Directive
Update the lines starting at the one containing "The height and width of the screenshot is (725, 755)." and ending at the one containing "at that location." by replacing "screenshot" with "screen capture", leaving everything else unchanged. Leave the pictures out of your answer.

Exercise input
#####

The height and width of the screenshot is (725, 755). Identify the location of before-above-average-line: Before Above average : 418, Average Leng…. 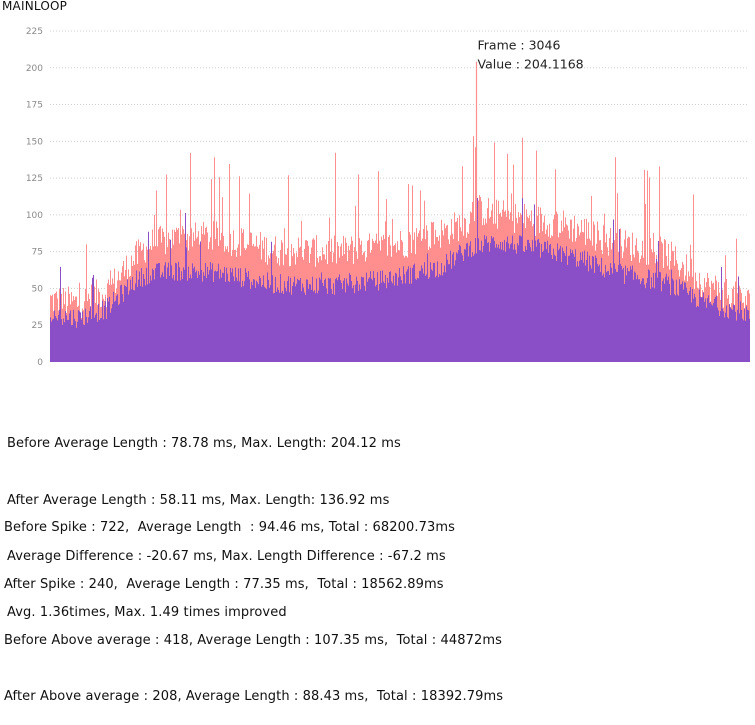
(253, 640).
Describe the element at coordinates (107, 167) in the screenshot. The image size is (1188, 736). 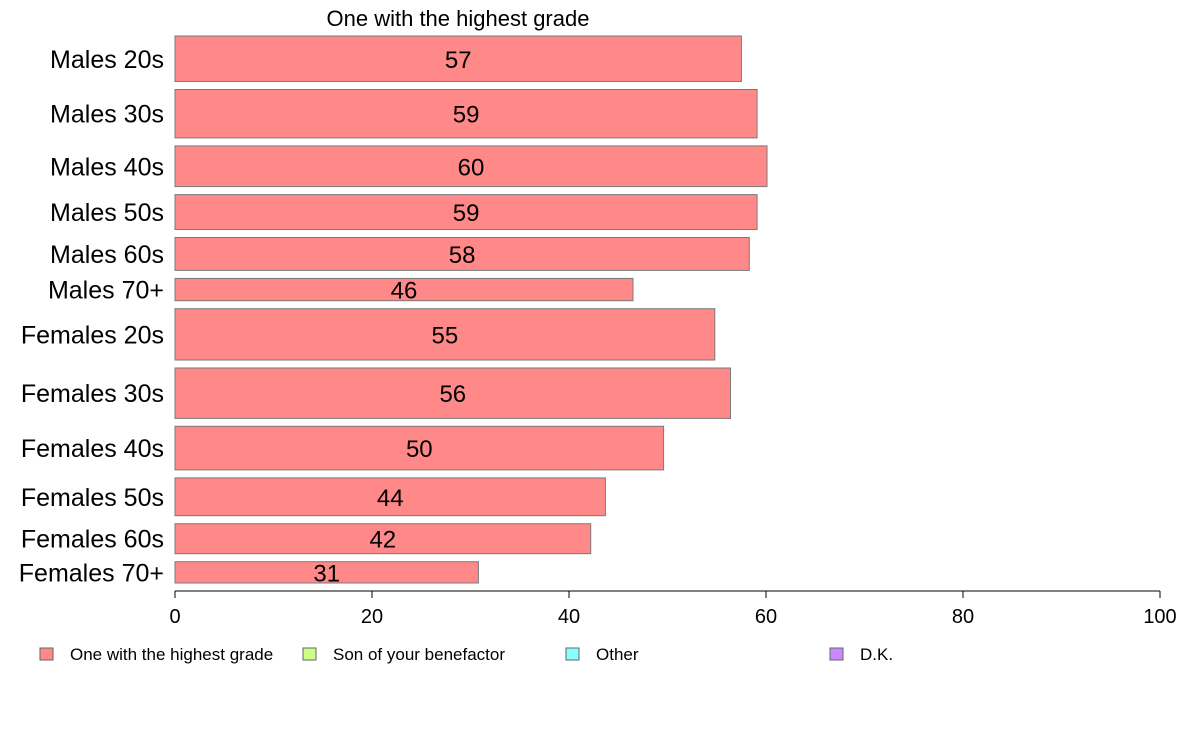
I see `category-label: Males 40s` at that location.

#####

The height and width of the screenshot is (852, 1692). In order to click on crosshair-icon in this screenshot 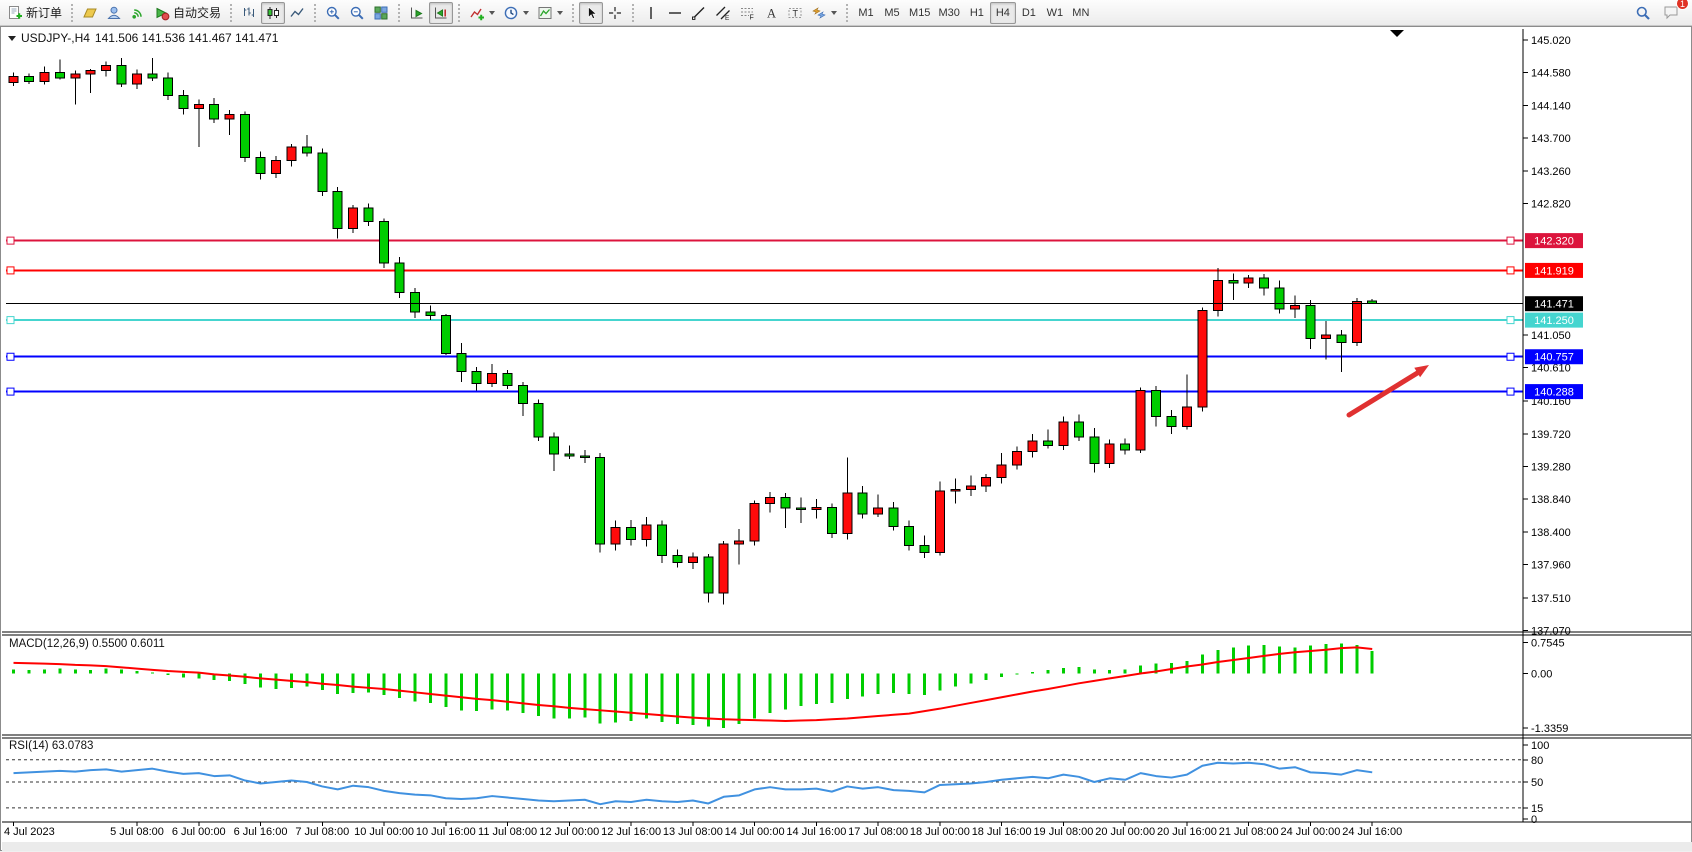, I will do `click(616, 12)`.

#####

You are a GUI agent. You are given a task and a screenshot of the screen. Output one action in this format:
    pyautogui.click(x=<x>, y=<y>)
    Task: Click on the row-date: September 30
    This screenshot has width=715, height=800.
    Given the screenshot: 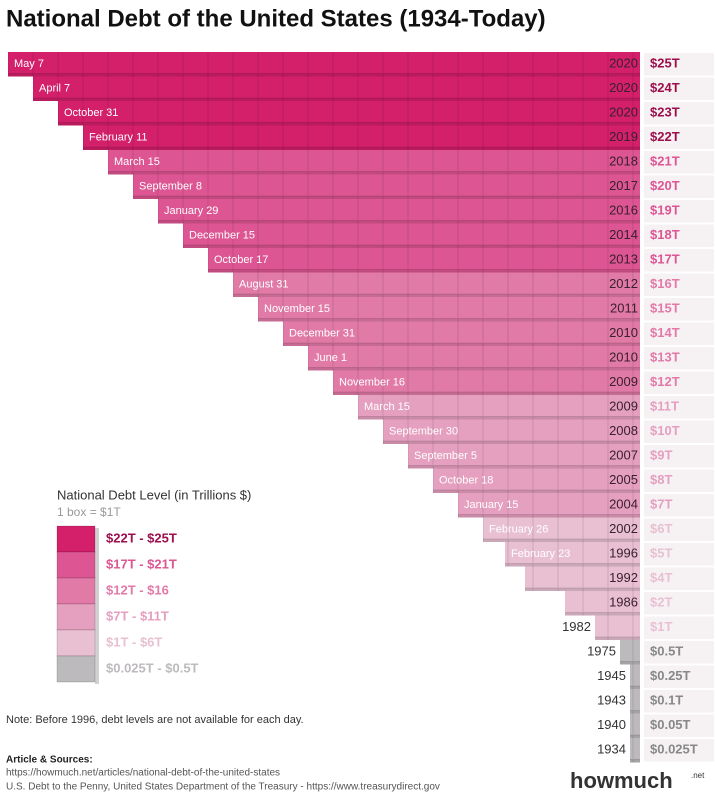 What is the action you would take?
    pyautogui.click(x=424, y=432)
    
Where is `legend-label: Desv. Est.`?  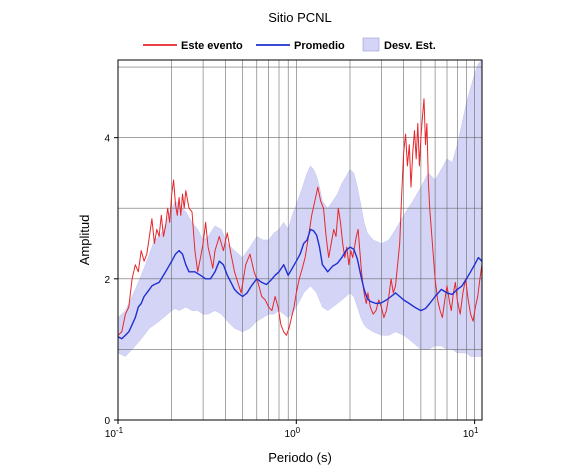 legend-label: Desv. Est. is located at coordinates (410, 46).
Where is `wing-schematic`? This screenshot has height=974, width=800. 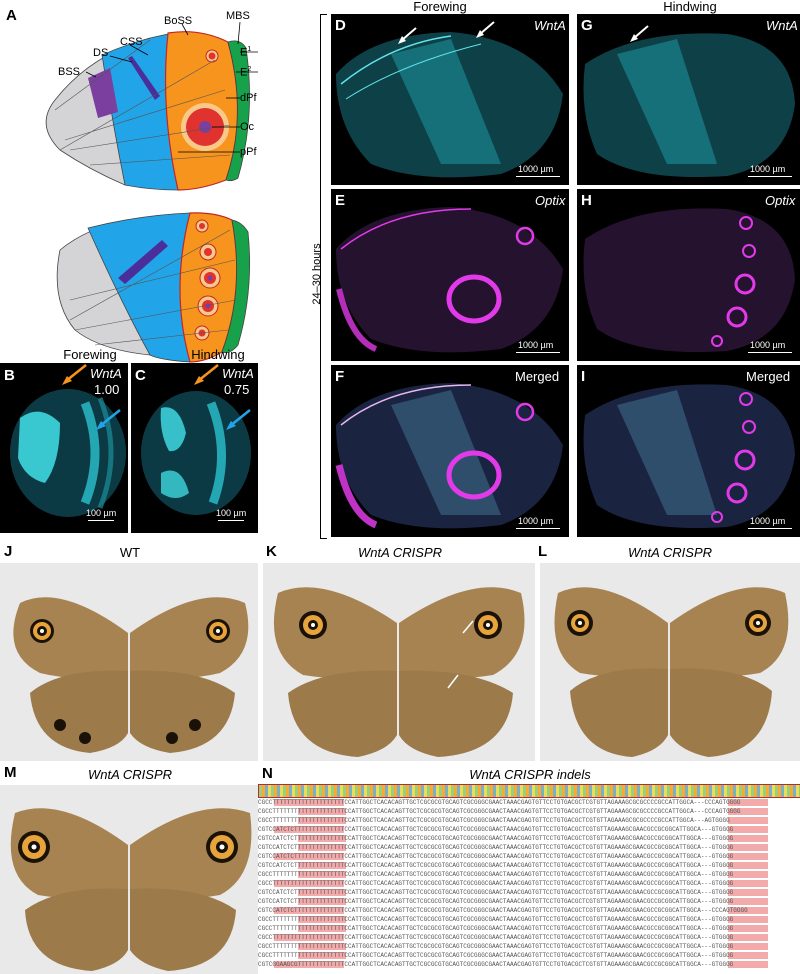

#####

The answer
The height and width of the screen capture is (725, 755). Identify the location of before-above-average-line: Before Above average : 418, Average Leng…. 
(253, 640).
Describe the element at coordinates (107, 167) in the screen capture. The image size is (1188, 736). 
I see `category-label: Males 40s` at that location.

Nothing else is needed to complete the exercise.